Waga, jaką do dobrego jedzenia przywiązują Francuzi, rzadko przekłada się na ekranowe obrazy. Owszem, mniej lub bardziej wykwintne kolacje serwowane podczas weekendowych rodzinnych spotkań czy w przyjacielskim gronie w restauracjach pojawiają się niemal w każdym filmie znad Sekwany, ale jedynie jako obyczajowa codzienność. Kucharze czy restauratorzy i obserwacje ich pracy to raczej rzadkość. Pochodzące z lat 70. XX w. komedie z Louisem de Funesem „Skrzydełko czy nóżka" i „Sławna restauracja" to potwierdzające regułę wyjątki.
Jest nim też zabawna, choć od początku przewidywalna, oparta na schemacie konfliktu rutyny i młodości komedia Daniela Cohena (scenariusz i reżyseria) „Faceci od kuchni". Jej bohaterami są właśnie mistrzowie sztuki kulinarnej.

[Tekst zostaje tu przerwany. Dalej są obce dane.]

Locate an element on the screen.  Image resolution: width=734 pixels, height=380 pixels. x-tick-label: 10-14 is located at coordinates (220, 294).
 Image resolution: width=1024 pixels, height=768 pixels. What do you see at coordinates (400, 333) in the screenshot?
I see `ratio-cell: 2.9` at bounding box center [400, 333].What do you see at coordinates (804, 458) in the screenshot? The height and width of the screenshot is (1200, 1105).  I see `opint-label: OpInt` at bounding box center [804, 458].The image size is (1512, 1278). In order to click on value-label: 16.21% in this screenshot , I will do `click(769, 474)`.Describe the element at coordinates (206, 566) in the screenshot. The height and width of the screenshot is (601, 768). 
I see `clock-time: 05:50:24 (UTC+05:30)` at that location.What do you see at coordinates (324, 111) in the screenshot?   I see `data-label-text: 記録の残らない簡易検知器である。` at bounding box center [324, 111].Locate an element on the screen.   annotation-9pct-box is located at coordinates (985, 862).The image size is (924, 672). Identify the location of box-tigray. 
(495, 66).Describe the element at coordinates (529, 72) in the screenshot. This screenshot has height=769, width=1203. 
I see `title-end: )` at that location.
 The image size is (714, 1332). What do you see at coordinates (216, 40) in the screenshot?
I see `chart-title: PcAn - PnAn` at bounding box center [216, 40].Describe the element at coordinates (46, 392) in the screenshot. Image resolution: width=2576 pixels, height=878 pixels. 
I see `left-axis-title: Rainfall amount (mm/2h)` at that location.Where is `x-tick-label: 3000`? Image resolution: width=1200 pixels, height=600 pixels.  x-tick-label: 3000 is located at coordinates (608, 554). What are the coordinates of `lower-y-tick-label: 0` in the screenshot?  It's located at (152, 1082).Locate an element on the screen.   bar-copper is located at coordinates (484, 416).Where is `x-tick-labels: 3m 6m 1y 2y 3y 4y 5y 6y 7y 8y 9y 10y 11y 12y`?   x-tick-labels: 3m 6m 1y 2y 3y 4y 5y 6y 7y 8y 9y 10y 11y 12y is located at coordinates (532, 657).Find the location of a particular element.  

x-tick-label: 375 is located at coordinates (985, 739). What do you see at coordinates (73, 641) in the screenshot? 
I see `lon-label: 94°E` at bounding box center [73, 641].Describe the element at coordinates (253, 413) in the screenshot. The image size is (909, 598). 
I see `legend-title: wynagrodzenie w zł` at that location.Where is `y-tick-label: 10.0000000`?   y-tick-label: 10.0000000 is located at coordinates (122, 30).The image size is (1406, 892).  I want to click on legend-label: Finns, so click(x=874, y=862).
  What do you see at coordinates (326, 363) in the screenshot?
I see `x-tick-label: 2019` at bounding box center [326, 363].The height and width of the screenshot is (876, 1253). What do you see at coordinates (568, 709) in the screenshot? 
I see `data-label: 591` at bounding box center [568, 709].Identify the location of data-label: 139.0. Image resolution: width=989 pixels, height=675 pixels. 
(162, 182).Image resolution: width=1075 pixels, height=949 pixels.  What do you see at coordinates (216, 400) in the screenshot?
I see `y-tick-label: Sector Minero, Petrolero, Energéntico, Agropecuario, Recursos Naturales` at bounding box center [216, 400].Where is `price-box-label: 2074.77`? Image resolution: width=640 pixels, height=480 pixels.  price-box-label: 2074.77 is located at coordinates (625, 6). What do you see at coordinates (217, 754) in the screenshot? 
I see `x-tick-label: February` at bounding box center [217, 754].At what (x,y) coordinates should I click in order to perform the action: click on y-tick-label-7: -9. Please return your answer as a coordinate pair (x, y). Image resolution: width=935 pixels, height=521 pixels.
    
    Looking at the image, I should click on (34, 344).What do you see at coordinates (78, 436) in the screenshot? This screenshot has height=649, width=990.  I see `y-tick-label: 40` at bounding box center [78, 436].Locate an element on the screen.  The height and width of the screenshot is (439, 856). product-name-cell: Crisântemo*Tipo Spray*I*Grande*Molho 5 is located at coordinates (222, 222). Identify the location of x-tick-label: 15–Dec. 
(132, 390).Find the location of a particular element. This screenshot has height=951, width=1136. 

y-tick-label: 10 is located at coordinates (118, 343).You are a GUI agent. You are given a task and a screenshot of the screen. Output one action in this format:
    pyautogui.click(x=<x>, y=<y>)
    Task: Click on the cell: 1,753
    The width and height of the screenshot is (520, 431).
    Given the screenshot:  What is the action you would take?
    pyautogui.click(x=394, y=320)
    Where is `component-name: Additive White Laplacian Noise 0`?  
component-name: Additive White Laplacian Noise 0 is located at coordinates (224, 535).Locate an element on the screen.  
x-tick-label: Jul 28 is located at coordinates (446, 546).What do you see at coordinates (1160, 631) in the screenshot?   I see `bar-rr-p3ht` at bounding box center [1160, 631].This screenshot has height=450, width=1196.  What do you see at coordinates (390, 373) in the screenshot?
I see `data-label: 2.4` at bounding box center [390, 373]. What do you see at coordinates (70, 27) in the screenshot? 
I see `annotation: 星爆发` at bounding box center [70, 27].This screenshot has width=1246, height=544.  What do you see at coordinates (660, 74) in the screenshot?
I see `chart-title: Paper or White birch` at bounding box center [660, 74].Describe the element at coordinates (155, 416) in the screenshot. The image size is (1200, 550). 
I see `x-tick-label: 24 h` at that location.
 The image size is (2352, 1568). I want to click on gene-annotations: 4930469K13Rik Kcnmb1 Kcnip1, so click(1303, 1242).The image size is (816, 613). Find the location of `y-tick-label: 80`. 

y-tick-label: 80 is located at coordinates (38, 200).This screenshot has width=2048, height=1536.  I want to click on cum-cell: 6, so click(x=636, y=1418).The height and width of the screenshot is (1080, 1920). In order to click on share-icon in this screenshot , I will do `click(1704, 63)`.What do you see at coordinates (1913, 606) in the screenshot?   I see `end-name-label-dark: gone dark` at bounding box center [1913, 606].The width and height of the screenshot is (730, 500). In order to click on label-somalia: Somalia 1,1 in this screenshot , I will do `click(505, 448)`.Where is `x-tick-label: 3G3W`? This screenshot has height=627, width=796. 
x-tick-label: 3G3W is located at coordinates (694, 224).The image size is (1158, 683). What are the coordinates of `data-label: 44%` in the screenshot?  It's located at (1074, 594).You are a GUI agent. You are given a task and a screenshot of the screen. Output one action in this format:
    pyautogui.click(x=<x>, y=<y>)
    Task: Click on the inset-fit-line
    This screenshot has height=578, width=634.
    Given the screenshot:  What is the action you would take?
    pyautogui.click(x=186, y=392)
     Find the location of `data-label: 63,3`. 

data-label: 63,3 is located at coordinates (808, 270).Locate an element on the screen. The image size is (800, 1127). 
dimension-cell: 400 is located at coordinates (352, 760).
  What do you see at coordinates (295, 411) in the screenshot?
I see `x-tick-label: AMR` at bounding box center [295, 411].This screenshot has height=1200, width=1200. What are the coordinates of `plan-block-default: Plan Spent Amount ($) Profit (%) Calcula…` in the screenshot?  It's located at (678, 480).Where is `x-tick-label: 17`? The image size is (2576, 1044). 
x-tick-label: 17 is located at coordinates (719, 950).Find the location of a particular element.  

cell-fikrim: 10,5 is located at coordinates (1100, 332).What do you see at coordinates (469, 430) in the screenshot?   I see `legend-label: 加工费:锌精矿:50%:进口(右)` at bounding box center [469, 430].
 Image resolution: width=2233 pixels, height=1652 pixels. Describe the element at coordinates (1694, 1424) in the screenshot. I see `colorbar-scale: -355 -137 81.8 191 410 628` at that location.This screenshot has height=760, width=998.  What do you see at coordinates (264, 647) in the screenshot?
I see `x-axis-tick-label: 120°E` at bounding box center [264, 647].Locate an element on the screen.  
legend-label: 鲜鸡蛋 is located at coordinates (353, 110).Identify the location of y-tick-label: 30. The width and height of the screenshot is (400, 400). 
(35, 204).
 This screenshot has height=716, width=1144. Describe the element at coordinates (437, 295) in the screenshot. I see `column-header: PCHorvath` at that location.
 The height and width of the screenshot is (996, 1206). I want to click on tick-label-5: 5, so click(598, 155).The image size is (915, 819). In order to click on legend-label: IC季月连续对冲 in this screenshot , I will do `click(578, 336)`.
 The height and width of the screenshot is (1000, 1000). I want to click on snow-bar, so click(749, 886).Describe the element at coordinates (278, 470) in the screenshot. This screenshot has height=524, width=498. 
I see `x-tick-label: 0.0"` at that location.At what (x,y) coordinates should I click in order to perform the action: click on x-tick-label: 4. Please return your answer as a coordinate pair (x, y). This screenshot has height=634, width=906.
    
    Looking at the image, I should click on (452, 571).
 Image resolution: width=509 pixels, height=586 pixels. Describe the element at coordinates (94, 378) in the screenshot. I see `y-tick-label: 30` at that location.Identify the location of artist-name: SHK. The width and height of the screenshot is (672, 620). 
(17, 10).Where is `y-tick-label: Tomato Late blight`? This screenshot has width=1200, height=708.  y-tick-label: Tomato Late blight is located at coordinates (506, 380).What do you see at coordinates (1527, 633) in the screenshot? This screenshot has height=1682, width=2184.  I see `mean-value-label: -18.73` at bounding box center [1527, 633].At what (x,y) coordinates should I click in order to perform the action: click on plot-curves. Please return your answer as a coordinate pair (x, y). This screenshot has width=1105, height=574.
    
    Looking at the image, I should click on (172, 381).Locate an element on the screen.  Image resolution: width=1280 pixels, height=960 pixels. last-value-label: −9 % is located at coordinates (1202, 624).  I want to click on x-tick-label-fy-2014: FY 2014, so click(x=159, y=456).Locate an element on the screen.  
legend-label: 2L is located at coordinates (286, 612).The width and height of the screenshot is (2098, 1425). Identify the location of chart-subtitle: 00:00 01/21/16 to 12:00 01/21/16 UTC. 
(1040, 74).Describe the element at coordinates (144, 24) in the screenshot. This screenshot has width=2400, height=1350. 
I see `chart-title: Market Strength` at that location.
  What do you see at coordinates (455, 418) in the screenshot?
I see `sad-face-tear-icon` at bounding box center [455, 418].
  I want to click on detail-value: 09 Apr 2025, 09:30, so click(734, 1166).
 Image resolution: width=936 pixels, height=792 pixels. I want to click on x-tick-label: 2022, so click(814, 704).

Alexandre Lagarde (Jean Reno, który wygląda, jakby nie najlepiej czuł się w tej roli) w sztuce kulinarnej osiągnął wszystko. Od lat prowadzi trzygwiazdkową restaurację, do której rezerwacje są wyprzedane na wiele tygodni naprzód. Stworzył wiele wspaniałych przepisów, które rozsławiły jego imię poza granicami Francji, ma masowo oglądany autorski program w telewizji, w którym gotuje pod wieżą Eiffla. Na pozór wieczne dziecko szczęścia. Ale i jego nie omijają kłopoty.